Problem statement
Copy out the entries word for word, from the line with "The height and width of the screenshot is (768, 1024)." to the line with "chevron-right-icon is located", and give nothing else.

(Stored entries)
____

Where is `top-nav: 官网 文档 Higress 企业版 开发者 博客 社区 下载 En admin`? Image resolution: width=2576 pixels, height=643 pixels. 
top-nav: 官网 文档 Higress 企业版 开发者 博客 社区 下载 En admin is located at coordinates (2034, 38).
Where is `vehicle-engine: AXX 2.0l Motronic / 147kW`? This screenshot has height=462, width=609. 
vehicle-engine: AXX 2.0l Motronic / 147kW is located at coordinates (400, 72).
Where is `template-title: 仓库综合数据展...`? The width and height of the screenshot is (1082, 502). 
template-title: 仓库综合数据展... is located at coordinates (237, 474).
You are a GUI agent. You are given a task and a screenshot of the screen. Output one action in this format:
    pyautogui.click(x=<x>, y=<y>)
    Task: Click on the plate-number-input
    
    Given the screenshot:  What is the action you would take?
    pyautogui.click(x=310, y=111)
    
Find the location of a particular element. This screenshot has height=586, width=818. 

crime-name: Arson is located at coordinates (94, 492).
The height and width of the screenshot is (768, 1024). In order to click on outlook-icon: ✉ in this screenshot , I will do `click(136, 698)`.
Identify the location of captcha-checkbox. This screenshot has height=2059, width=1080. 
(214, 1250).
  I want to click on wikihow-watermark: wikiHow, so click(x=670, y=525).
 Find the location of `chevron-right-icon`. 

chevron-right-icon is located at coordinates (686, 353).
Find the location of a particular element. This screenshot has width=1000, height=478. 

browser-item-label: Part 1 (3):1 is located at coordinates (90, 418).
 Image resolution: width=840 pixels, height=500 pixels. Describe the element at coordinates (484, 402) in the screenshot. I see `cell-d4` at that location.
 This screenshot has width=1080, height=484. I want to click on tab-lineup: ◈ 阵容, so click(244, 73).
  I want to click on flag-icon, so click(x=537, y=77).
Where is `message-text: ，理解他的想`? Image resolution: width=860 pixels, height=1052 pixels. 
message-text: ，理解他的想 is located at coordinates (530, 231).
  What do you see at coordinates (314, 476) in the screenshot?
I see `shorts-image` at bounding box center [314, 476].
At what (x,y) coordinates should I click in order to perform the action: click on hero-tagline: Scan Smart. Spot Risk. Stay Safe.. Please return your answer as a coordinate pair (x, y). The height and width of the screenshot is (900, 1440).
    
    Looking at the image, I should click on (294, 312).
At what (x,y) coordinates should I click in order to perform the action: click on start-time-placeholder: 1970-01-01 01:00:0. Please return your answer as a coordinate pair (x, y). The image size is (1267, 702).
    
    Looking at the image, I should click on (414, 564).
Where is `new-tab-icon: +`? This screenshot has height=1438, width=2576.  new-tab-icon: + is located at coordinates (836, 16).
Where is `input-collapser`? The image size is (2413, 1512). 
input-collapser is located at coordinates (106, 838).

____

Written solution
The height and width of the screenshot is (768, 1024). In order to click on outlook-icon: ✉ in this screenshot , I will do `click(136, 698)`.
Identify the location of captcha-checkbox. This screenshot has height=2059, width=1080. 
(214, 1250).
  I want to click on wikihow-watermark: wikiHow, so click(x=670, y=525).
 Find the location of `chevron-right-icon`. 

chevron-right-icon is located at coordinates (686, 353).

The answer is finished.